RIYADH, 1 February 2007 — A medical research team led by a Saudi woman cancer specialist has achieved a major breakthrough in the treatment of lymphoma, a tumorlike enlargement of lymph node.
The research team led by Dr. Khawlah Al-Koray, a senior cancer research specialist at the Riyadh-based King Faisal Specialist Hospital and Research Center, identified the gene that spreads the fatal disease and developed a way to chemically destroy it, Al-Watan newspaper reported yesterday. The breakthrough comes after two years of painstaking research.
Lymphoma is a fatal disease characterized by the formation in various parts of the body of new growths resembling lymphatic glands in structure.
The KFSH team identified the gene (called AKT) after discovering its ability to determine the growth of malignant cells.
The researchers then continued their experiments on how to stop the activities of the gene and finally succeeded with a minute chemical device called 2940002YL. They found that 24 hours after the device was sent to the nucleus of the cancerous cell, the cell began to disintegrate and stop growing.
After completing their laboratory experiments the team applied their findings on 100 Saudi cancer sufferers, 52 percent of whom carry the AKT genes. Most of the patients responded positively to the experiment.
More than 65 percent of the lymphoma identified in the Kingdom is the type called DLBCL, which responds to the treatment. The findings were published in January in an American journal called Blood, published by the American Society of Hematology.
Besides Dr. Al-Koray, the research team included Dr. Shihabudin Khan, Dr. Azhar Hussein, Dr. Abdul Khaled Siraj, Dr. Adnan Ezzat, Dr. Hesan Al-Solh, Dr. Fouad Al-Dayel, Dr. Brachnet Bavi and Dr. Asem Balgomi.

> [Activities]:
1) According to the lymphoma research article, how long did the research take before the breakthrough?
2) Revise the lymphoma research article from "RIYADH, 1 February" to "of painstaking research.", changing "breakthrough" to "advance".

> [Dataset excerpts]:
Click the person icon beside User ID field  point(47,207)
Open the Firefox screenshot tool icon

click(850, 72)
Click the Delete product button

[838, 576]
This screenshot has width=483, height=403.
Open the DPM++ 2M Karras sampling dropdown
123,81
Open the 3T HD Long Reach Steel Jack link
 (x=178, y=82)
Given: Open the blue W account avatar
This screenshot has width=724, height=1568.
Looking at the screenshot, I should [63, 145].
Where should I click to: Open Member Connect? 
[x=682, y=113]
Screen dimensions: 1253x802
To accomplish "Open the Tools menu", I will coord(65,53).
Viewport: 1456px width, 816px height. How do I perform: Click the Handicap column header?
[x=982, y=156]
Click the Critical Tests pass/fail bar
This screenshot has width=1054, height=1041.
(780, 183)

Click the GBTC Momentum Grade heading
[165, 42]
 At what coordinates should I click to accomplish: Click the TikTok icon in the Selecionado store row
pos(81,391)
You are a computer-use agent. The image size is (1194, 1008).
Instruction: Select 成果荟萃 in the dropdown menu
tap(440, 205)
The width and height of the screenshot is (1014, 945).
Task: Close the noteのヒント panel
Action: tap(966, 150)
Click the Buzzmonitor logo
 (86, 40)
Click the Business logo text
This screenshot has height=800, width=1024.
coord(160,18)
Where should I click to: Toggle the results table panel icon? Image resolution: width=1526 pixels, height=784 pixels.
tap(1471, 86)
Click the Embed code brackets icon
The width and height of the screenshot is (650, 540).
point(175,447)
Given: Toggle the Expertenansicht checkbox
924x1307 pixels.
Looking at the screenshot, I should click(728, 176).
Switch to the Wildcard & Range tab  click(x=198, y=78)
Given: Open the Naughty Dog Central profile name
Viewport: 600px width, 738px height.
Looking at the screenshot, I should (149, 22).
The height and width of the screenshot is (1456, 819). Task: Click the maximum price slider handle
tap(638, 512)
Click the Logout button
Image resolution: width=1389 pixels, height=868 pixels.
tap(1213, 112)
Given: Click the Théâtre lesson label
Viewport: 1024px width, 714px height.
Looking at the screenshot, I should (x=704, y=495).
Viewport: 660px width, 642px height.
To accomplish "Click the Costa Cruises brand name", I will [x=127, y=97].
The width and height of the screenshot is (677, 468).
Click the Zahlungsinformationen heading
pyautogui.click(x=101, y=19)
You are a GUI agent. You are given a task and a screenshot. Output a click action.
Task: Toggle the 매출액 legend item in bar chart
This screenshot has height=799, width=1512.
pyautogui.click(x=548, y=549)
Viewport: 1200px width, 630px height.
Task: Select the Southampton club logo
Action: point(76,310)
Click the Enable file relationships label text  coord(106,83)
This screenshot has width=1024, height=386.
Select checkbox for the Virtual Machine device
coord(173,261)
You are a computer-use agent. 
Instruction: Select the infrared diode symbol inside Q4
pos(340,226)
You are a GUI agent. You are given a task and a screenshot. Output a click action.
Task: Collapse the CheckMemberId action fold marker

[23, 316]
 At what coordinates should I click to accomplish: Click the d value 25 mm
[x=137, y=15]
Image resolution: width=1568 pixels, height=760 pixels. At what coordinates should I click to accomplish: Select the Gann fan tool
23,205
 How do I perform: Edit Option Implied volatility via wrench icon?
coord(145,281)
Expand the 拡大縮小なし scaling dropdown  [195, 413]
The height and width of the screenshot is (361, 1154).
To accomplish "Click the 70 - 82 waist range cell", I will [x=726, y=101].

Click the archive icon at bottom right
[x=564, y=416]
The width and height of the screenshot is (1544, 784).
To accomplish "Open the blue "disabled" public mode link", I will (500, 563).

> [Expected results]:
1) Two years

2)
RIYADH, 1 February 2007 — A medical research team led by a Saudi woman cancer specialist has achieved a major advance in the treatment of lymphoma, a tumorlike enlargement of lymph node.
The research team led by Dr. Khawlah Al-Koray, a senior cancer research specialist at the Riyadh-based King Faisal Specialist Hospital and Research Center, identified the gene that spreads the fatal disease and developed a way to chemically destroy it, Al-Watan newspaper reported yesterday. The advance comes after two years of painstaking research.